I will not enter into too many details, nor give proofs of all the claims
I will make; I will rather focus on the reasons behind the concepts.

In all generality, a vector product is an operation that takes two vectors
u and v as operands (arguments) and produces a vector w. We can see that
as a function:

   f : U x V -> W              [1]

Here, u is in U, v is in V, w is in W, and w = f(u, v). U, V, and W are
vectors spaces (possibly different, but over the same scalar field).

Unless explicitly specified otherwise, we will restrict ourselves to a
particular case:

   * U = V

   * The base field is R (the real numbers).

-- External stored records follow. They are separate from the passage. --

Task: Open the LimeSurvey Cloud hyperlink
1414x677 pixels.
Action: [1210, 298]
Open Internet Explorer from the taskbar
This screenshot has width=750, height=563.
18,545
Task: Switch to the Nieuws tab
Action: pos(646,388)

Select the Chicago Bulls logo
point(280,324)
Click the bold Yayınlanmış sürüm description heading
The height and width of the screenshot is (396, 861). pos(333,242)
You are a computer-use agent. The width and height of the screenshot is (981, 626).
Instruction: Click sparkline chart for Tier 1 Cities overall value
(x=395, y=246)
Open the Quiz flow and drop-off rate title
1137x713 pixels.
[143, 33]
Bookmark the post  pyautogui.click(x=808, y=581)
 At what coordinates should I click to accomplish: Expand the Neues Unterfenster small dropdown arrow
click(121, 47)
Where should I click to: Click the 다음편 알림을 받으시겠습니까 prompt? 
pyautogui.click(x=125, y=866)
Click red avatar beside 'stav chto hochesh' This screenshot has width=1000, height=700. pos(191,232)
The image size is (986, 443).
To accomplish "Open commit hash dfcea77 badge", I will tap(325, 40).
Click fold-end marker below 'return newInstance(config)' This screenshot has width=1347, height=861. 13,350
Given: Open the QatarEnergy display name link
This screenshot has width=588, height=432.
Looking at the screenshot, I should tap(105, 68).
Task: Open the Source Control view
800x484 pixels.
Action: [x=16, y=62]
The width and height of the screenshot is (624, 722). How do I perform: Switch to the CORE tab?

   * The vector spaces have finite dimension. We will let n = dim,
     U = dim V, and m = dim W.

For example, in the dot product, n can be anything, and m = 1 (i.e., the
dot product is a scalar, which is essentially the same thing as a vector
space of dimension 1). In the cross product, we have n = m = 3 (the reason
of the explicit 3 will be given below).

If we consider arbitrary functions f, there is not very much to say. To
have a more interesting structure, we add some conditions that express
that the product operation is "compatible" with the vector space
structure. Specifically, we require the function f to be bilinear, i.e.,
for all vectors a, b, c in U and for all scalars k in R, we must have:

   (1) f(a + b, c) = f(a, c) + f(b, c)

   (2) f(a, b + c) = f(a, b) + f(a, c)

   (3) f(ka, b) = f(a, kb) = kf(a, b)

Note that we can also write the product in operator notation. For example,
we can write f(a, b) = a # b, where '#' is a symbol that describes the
specific product (we write a.b for the dot product and a x b for the cross
product). Using that notation, the bilinearity axioms above can be written
as:

   (1') (a + b) # c = (a # c) + (b # c)

   (2') a # (b + c) = (a # b) + (a # c)

   (3') (ka) # b = a # (kb) = k(a # b)

(1') and (2') are very similar to the distributive law. (3') is vaguely
similar to the associative law, although it is not the same thing, because
k, a, and b do not belong to the same set: k is a scalar, and a and b are
vectors (and a # b can be a vector of another dimension). This property is
sometimes called "mixed associativity." This shows that requiring the
axioms (1) - (3) is not unreasonable.

In addition, (bi-)linearity is very important in physics. Many physical
laws are linear; this is somehow related to the fact that space and time
"look the same" everywhere.

From now on, a vector product will mean a function like [1] that meets all
the requirements above.

The case m = 1
-----
Let us consider the case where m = 1, i.e., when f(u, v) is a scalar.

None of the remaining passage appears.